Material provided ▸

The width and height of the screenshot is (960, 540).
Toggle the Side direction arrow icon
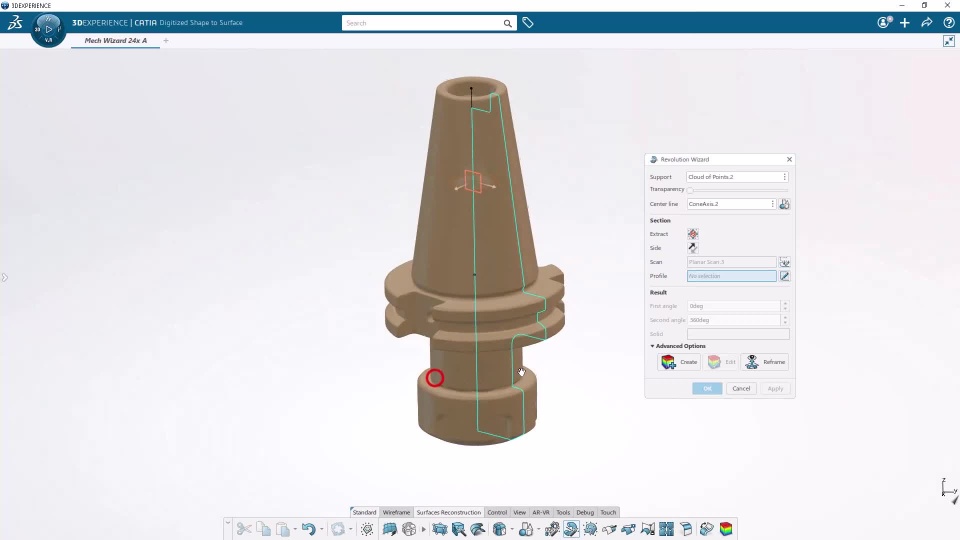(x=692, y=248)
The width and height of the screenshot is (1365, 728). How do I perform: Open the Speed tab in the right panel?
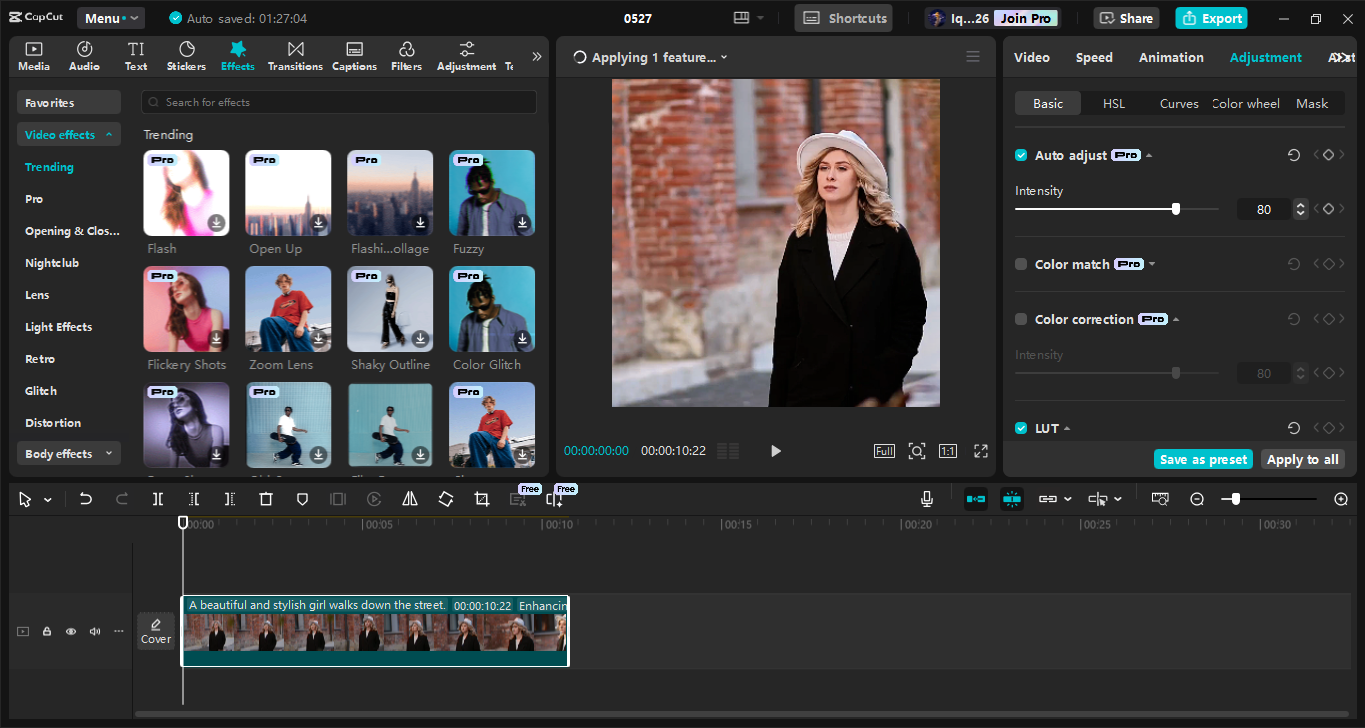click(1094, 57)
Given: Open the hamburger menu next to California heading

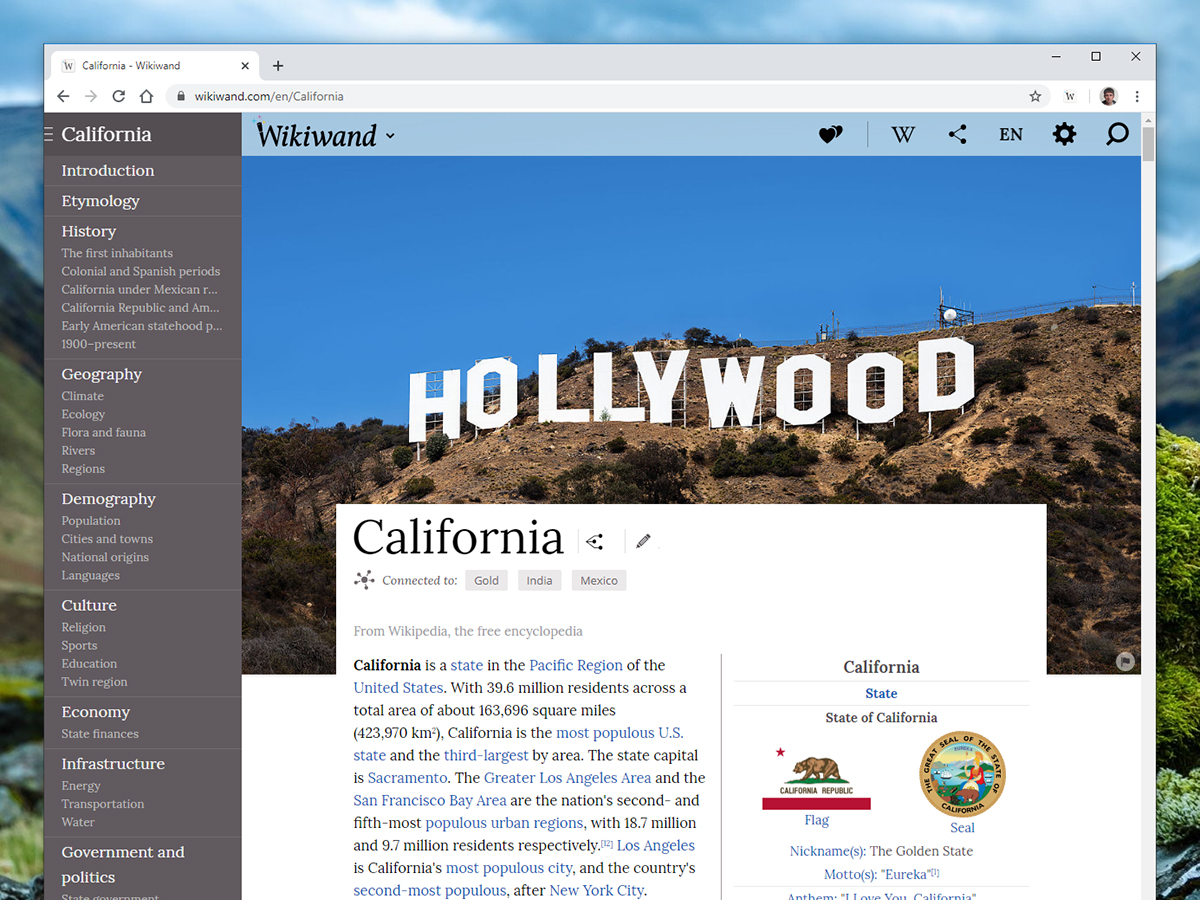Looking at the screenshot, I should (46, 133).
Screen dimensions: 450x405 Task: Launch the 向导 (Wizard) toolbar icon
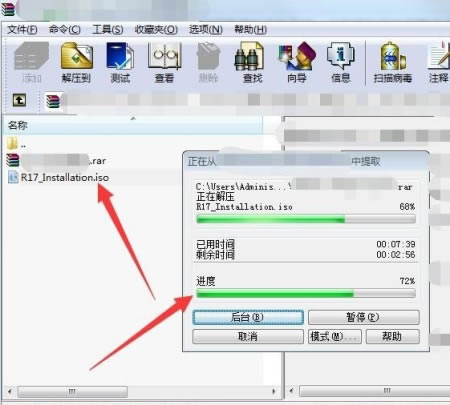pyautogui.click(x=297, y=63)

What you are asked to do ▸ Exact copy, pictures removed: set down the whole listing above.

Your solution ▸
The width and height of the screenshot is (960, 540).
Toggle the Side direction arrow icon
(x=692, y=248)
The width and height of the screenshot is (1365, 728). How do I perform: Open the Speed tab in the right panel?
click(1094, 57)
Given: Open the hamburger menu next to California heading

Looking at the screenshot, I should (46, 133).
Screen dimensions: 450x405 Task: Launch the 向导 (Wizard) toolbar icon
pyautogui.click(x=297, y=63)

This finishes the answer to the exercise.